Written by Rachael Norris, 2nd March 2020

This week's Featured Poem is To the Tune 'The River is Red' by Ch'iu Chin, chosen by The Reader's Learning and Quality Leader Natalie Kaas Pontopiddan.

A few months back I read a beautiful, and tough, book called ‘The Unwomanly Face of War’, which is filled with testimonials from the one million Russian women who fought in the Second World War.

Their stories are coming back to me again now as I’m reading this poem, and especially the line, ‘The perfume of freedom burns my mind’. Perfume? Freedom? Burns? It feels as if those words can’t exist side by side in the same sentence. And yet, they do here! What do we make of that?

I re-read and I notice on the second reading a similar kind of dislocation when it says, ‘Though tears stained their dresses/Their hearts were full of blood.’ I am not sure what the feeling is here in the bit about the hearts full of blood?
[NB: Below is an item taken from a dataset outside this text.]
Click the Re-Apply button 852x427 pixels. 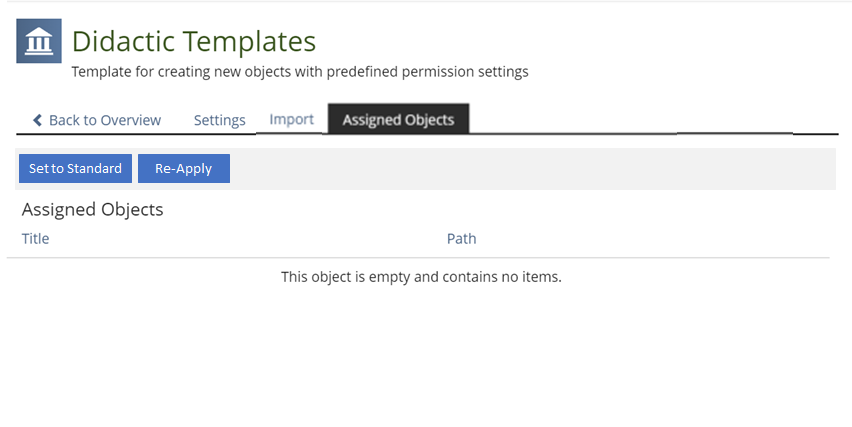point(184,168)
Is it revenge? Being fit for fight? Wanting more out of this life? I don't know.

‘Tears stained their dresses’ feels very human somehow. Perhaps it's describing a side to war which we don’t always hear about. It doesn't really belong to a classic hero's journey. I wonder if these human things - perfume, dresses - tears, pain - alongside the inhumane battle makes it even more real, and horrifying, to us?

The woman fighting here feels the pain of it and yet has to continue in the hope 'That at last peace may come to our people/And jewelled dresses and deformed feet/Will be abandoned.'

I wonder what might this fight be about? And the very last line, 'And bearing brilliant and noble human beings'?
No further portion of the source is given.